Published: Oct 5, 2018 5:43 pm
  • Application Seeks Accelerated Approval for Selinexor as a Treatment for Patients with Penta-Refractory Multiple Myeloma
  • PDUFA Date Set for April 6, 2019

U.S. Food And Drug Administration Accepts Karyopharm’s New Drug Application For Selinexor And Grants Priority Review Newton, MA (Press Release) – Karyopharm Therapeutics Inc. (Nasdaq:KPTI), a clin­i­cal-stage pharma­ceu­tical com­pany, today announced that the U.S. Food and Drug Admin­istra­tion (FDA) has accepted for filing with Priority Review its New Drug Application (NDA) seeking accelerated approval for selinexor, its first in class, oral SINE com­­pound, as a new treat­ment for patients with penta-refractory multiple myeloma. The FDA also granted Karyopharm’s request for Priority Review and assigned an action date of April 6, 2019 under the Prescription Drug User-Fee Act (PDUFA). In its acceptance letter, the FDA has stated that it is cur­rently planning to hold an advisory committee meeting to discuss this appli­ca­tion.

“As a poten­tial new ther­apy with a novel mech­a­nism and compelling clin­i­cal profile, we believe oral selinexor, if approved, will provide a meaningful thera­peutic option for patients battling highly resistant, penta-refractory myeloma,” said Sharon Shacham, PhD, MBA, Founder, Pres­i­dent and Chief Scientific Officer of Karyopharm. “The acceptance of this NDA for review and grant of Priority Review mark sig­nif­i­cant mile­stones for the selinexor pro­gram, and further underscores the high level of unmet need in this patient pop­u­la­tion. We look for­ward to work­ing with the FDA during the review process.”

Provided mar­ket­ing approval is granted by the FDA, Karyopharm plans to com­mer­cial­ize selinexor in the U.S. as early as the first half of 2019. The Company also plans to submit a Marketing Authori­za­tion Application to the European Medicines Agency in early 2019 with a request for con­di­tional approval.

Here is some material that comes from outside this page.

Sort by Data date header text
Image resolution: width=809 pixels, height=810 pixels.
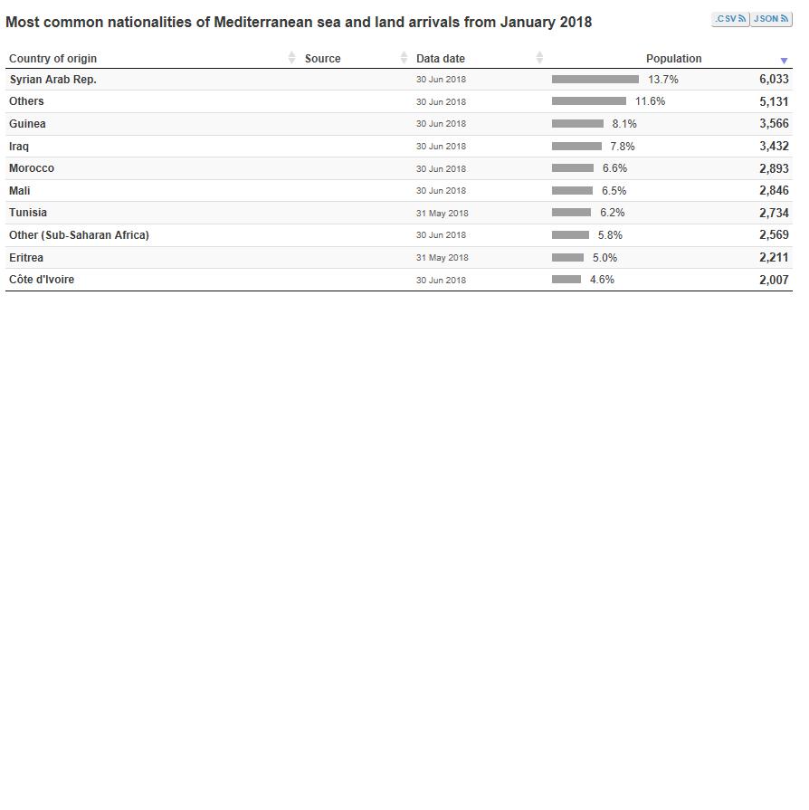click(x=441, y=59)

Priority Review is granted by the FDA to drugs that, if approved, would provide sig­nif­i­cant im­prove­ments in the safety or effectiveness of the treat­ment, diag­nosis, or prevention of a serious con­di­tion when com­pared to standard appli­ca­tions. Selinexor has received both Orphan Drug and Fast Track desig­na­tions from the FDA for the treat­ment for patients with penta-refractory multiple myeloma.

About Selinexor

Selinexor is a first-in-class, oral Selective Inhibitor of Nuclear Export (SINE) com­­pound. Selinexor functions by binding with and inhibiting the nuclear export protein XPO1 (also called CRM1), leading to the accumulation of tumor sup­pressor proteins in the cell nucleus. This reinitiates and amplifies their tumor sup­pressor function and is believed to lead to the selective induction of apop­tosis in cancer cells, while largely sparing nor­mal cells. To date, over 2,600 patients have been treated with selinexor. In April and September 2018, Karyopharm reported pos­i­tive top-line data from the Phase 2b STORM study eval­u­ating selinexor in com­bi­na­tion with low-dose dexa­meth­a­sone in patients with penta-refractory multiple myeloma. Selinexor has been granted Orphan Drug Desig­na­tion in multiple myeloma and Fast Track desig­na­tion for the patient pop­u­la­tion eval­u­ated in the STORM study. Karyopharm’s New Drug Application (NDA) has been accepted for filing and granted Priority Review by the FDA, and oral selinexor is cur­rently under review by the FDA as a possible new treat­ment for patients with penta-refractory multiple myeloma. The Company also plans to submit a Marketing Authori­za­tion Application (MAA) to the European Medicines Agency (EMA) in early 2019 with a request for con­di­tional approval. Selinexor is also being eval­u­ated in several other mid- and later-phase clin­i­cal trials across multiple cancer indi­ca­tions, in­­clud­ing in multiple myeloma in a pivotal, ran­dom­ized Phase 3 study in com­bi­na­tion with Velcade® (bor­tez­o­mib) and low-dose dexa­meth­a­sone (BOSTON), as a poten­tial back­bone ther­apy in com­bi­na­tion with approved ther­a­pies (STOMP), in diffuse large B-cell lym­phoma (SADAL), liposarcoma (SEAL), and an investigator-sponsored study in endometrial cancer (SIENDO), among others. Additional Phase 1, Phase 2 and Phase 3 studies are ongoing or cur­rently planned, in­­clud­ing multiple studies in com­bi­na­tion with approved ther­a­pies in a variety of tumor types to further inform Karyopharm's clin­i­cal devel­op­ment priorities for selinexor. Additional clin­i­cal trial in­­for­ma­tion for selinexor is avail­able at www.clinicaltrials.gov.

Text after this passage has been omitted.